Dataset entries:
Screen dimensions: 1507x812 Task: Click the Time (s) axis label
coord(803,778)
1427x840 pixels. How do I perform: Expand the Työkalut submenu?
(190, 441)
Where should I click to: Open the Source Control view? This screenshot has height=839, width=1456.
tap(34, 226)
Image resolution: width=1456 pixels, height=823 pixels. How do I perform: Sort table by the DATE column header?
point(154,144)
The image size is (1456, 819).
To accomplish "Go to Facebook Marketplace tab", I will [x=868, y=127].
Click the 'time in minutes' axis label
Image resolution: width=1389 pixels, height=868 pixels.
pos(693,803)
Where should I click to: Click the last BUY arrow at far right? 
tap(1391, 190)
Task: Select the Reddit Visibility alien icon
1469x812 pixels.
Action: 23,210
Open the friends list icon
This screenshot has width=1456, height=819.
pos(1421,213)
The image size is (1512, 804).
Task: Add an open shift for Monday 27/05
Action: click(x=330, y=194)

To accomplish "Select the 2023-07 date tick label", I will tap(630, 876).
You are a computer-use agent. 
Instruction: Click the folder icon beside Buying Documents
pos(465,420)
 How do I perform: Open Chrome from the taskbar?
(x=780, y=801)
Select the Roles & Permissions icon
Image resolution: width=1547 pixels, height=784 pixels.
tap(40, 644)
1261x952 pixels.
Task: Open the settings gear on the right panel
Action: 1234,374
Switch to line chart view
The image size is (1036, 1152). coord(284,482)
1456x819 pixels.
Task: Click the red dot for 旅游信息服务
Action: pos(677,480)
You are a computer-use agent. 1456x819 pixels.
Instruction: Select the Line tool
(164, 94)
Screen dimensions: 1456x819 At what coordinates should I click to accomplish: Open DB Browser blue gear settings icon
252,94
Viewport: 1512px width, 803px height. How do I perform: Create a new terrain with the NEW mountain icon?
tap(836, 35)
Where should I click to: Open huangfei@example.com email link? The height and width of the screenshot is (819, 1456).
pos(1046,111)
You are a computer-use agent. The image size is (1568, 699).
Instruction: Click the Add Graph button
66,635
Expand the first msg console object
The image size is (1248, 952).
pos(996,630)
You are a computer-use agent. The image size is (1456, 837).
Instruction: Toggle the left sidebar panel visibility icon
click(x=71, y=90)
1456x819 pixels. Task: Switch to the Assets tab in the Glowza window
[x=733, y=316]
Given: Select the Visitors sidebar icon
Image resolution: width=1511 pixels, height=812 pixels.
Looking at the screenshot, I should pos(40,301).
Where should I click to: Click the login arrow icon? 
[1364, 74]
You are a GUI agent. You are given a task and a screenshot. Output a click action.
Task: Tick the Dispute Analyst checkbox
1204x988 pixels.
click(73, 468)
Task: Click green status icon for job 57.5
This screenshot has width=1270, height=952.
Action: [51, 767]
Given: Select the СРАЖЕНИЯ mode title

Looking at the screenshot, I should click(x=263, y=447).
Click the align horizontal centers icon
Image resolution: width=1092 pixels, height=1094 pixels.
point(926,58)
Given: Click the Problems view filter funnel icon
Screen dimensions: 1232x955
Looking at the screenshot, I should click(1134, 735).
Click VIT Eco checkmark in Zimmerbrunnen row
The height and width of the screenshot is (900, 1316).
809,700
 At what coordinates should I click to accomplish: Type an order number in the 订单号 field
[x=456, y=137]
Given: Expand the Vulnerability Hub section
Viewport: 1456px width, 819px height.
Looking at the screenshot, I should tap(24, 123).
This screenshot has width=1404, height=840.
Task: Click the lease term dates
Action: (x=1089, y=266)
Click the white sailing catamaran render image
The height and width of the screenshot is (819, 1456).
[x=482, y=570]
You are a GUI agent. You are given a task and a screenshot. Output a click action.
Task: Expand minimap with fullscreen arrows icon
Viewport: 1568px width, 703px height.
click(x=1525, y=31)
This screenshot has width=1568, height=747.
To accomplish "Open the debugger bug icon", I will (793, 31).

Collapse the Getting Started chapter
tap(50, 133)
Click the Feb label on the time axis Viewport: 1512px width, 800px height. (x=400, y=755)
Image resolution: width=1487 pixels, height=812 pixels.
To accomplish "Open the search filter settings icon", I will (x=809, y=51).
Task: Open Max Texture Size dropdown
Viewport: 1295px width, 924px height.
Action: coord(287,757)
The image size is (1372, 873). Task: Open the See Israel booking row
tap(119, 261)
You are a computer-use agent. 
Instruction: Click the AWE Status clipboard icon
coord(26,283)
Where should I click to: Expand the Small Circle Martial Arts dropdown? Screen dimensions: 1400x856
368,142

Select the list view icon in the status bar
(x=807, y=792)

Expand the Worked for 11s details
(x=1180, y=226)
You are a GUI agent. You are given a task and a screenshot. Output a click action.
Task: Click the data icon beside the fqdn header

● What is needed: Repeat, word for word, all the lines above.

● Solution for this problem:
Screen dimensions: 1507x812 Task: Click the Time (s) axis label
coord(803,778)
1427x840 pixels. How do I perform: Expand the Työkalut submenu?
(190, 441)
Where should I click to: Open the Source Control view? This screenshot has height=839, width=1456.
tap(34, 226)
Image resolution: width=1456 pixels, height=823 pixels. How do I perform: Sort table by the DATE column header?
point(154,144)
The image size is (1456, 819).
To accomplish "Go to Facebook Marketplace tab", I will [x=868, y=127].
Click the 'time in minutes' axis label
Image resolution: width=1389 pixels, height=868 pixels.
pos(693,803)
Where should I click to: Click the last BUY arrow at far right? 
tap(1391, 190)
Task: Select the Reddit Visibility alien icon
1469x812 pixels.
Action: 23,210
Open the friends list icon
This screenshot has width=1456, height=819.
pos(1421,213)
The image size is (1512, 804).
Task: Add an open shift for Monday 27/05
Action: click(x=330, y=194)

To accomplish "Select the 2023-07 date tick label", I will tap(630, 876).
You are a computer-use agent. 
Instruction: Click the folder icon beside Buying Documents
pos(465,420)
 How do I perform: Open Chrome from the taskbar?
(x=780, y=801)
Select the Roles & Permissions icon
Image resolution: width=1547 pixels, height=784 pixels.
tap(40, 644)
1261x952 pixels.
Task: Open the settings gear on the right panel
Action: 1234,374
Switch to line chart view
The image size is (1036, 1152). coord(284,482)
1456x819 pixels.
Task: Click the red dot for 旅游信息服务
Action: pos(677,480)
You are a computer-use agent. 1456x819 pixels.
Instruction: Select the Line tool
(164, 94)
Screen dimensions: 1456x819 At what coordinates should I click to accomplish: Open DB Browser blue gear settings icon
252,94
Viewport: 1512px width, 803px height. How do I perform: Create a new terrain with the NEW mountain icon?
tap(836, 35)
Where should I click to: Open huangfei@example.com email link? The height and width of the screenshot is (819, 1456).
pos(1046,111)
You are a computer-use agent. The image size is (1568, 699).
Instruction: Click the Add Graph button
66,635
Expand the first msg console object
The image size is (1248, 952).
pos(996,630)
You are a computer-use agent. The image size is (1456, 837).
Instruction: Toggle the left sidebar panel visibility icon
click(x=71, y=90)
1456x819 pixels. Task: Switch to the Assets tab in the Glowza window
[x=733, y=316]
Given: Select the Visitors sidebar icon
Image resolution: width=1511 pixels, height=812 pixels.
Looking at the screenshot, I should pos(40,301).
Where should I click to: Click the login arrow icon? 
[1364, 74]
You are a GUI agent. You are given a task and a screenshot. Output a click action.
Task: Tick the Dispute Analyst checkbox
1204x988 pixels.
click(73, 468)
Task: Click green status icon for job 57.5
This screenshot has width=1270, height=952.
Action: [51, 767]
Given: Select the СРАЖЕНИЯ mode title

Looking at the screenshot, I should click(x=263, y=447).
Click the align horizontal centers icon
Image resolution: width=1092 pixels, height=1094 pixels.
point(926,58)
Given: Click the Problems view filter funnel icon
Screen dimensions: 1232x955
Looking at the screenshot, I should click(1134, 735).
Click VIT Eco checkmark in Zimmerbrunnen row
The height and width of the screenshot is (900, 1316).
809,700
 At what coordinates should I click to accomplish: Type an order number in the 订单号 field
[x=456, y=137]
Given: Expand the Vulnerability Hub section
Viewport: 1456px width, 819px height.
Looking at the screenshot, I should tap(24, 123).
This screenshot has width=1404, height=840.
Task: Click the lease term dates
Action: (x=1089, y=266)
Click the white sailing catamaran render image
The height and width of the screenshot is (819, 1456).
[x=482, y=570]
You are a GUI agent. You are given a task and a screenshot. Output a click action.
Task: Expand minimap with fullscreen arrows icon
Viewport: 1568px width, 703px height.
click(x=1525, y=31)
This screenshot has width=1568, height=747.
To accomplish "Open the debugger bug icon", I will (793, 31).

Collapse the Getting Started chapter
tap(50, 133)
Click the Feb label on the time axis Viewport: 1512px width, 800px height. (x=400, y=755)
Image resolution: width=1487 pixels, height=812 pixels.
To accomplish "Open the search filter settings icon", I will (x=809, y=51).
Task: Open Max Texture Size dropdown
Viewport: 1295px width, 924px height.
Action: coord(287,757)
The image size is (1372, 873). Task: Open the See Israel booking row
tap(119, 261)
You are a computer-use agent. 
Instruction: Click the AWE Status clipboard icon
coord(26,283)
Where should I click to: Expand the Small Circle Martial Arts dropdown? Screen dimensions: 1400x856
368,142

Select the list view icon in the status bar
(x=807, y=792)

Expand the Worked for 11s details
(x=1180, y=226)
You are a GUI agent. You are given a task and a screenshot. Output a click action.
Task: Click the data icon beside the fqdn header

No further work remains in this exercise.